「オーガニック」と「デジタル」両方のデバイスを正しく運用

 しかし、「いい時代になった」と安心してはいけない。恩恵を与えてくれるはずのテクノロジーが、TO DOリストや人とのコミュニケーション量を爆発的に増やしているからだ。

 そうやって急増したタスクや、他人とのアポを半減させるためには、高い集中力と確かな判断力を維持する必要がある。そのために、自身のオーガニックデバイスのパフォーマンスを高めるのだ。

 もし、あなたが「能力を最大化したオーガニックデバイス×高性能のデジタルデバイス」という組み合わせを手にできれば、家事や仕事の生産性は著しく高まり、異次元レベルの時短が可能になると約束しよう。

 勤続年数が延び続ける現代のビジネスシーンでは──より長期にわたる成果が求められるため──オーガニックデバイスをいいコンディションで維持できる人と、そうでない人の間に大きな所得格差が生じつつある。

 筆者が知る限り、本質的に豊かな暮らしを営んでいたり、上質な仕事で社会に貢献し続ける人は、確実に「オーガニック」と「デジタル」両方のデバイスを正しく運用している

取り替えがきかない肉体への投資

 デジタルデバイスは壊れれば買い直すことができるし、パフォーマンスが低下すればOSをアップデートしたり修理したり、または新機種に買い替えればいい。

 だが、あなたのオーガニックデバイスは唯一無二で、買い替え不可の「最重要資産」であることを忘れないでほしい。

 壊れないよう大切にメンテナンスし続け、最高性能を維持できるよう、しっかり資産管理をしよう。

 そして、あなたの「オーガニックデバイス」への投資は、大胆に行うこと。人生における最初にして最大の投資先は、株や不動産ではなく「あなた自身」だ。

 この投資は安全確実で、一切のデメリットがない。少額から投資可能な上に、将来的なリターンは10倍どころか数千倍になる可能性だってある。しかも、元本保証で「ノーリスク・ハイリターン」というありえない超優良な投資案件。

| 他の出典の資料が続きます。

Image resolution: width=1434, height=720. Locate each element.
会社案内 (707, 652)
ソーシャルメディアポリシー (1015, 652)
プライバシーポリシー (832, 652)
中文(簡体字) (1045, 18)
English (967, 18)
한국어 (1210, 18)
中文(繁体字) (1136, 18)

 その投資のスタートは早い方がいいが、何歳になっても──たとえ高齢でも──遅すぎることはない。これも大きな利点だ。

 筆者はお金の勉強をして金融投資や不動産投資も行ってきたが、これほど割のいい投資は他に知らない。「健康オタク」と揶揄(やゆ)され続けた筆者は、人生を懸けて自身のオーガニックデバイスに出資し続けてきた長期投資家とも言えるだろう。

 そして、ウェルビーイングを追求する意欲は、ニュージーランドに移住してからさらに加速。「母の5つの教え」(前回お伝えした、①ちゃんと食べる②ちゃんと体を動かす③ちゃんと休む④ちゃんと寝る⑤思いっきり遊ぶ)をほぼ完璧に実践し、我がオーガニックデバイスをよりいい状態で保つべく、ここで森の生活を送りながら仕事に従事している。

 誰もが「幸せに生きたい」と願う。だが多くの人が、幸せの鍵は体にあることを忘れてしまっている。

 その真理を思い出せば、誰もが「自分の体をもっと大切にしたい」と凛とした気持ちになるはず。

 これからも、このオーガニックデバイスを授けてくれた母と大地に感謝しながら使用期限(寿命)の直前まで、その性能を高めるべく努力していこう。

「肉体は一つの大いなる知性である」

 ドイツの哲学者ニーチェの名言で締めくくりたいと思う。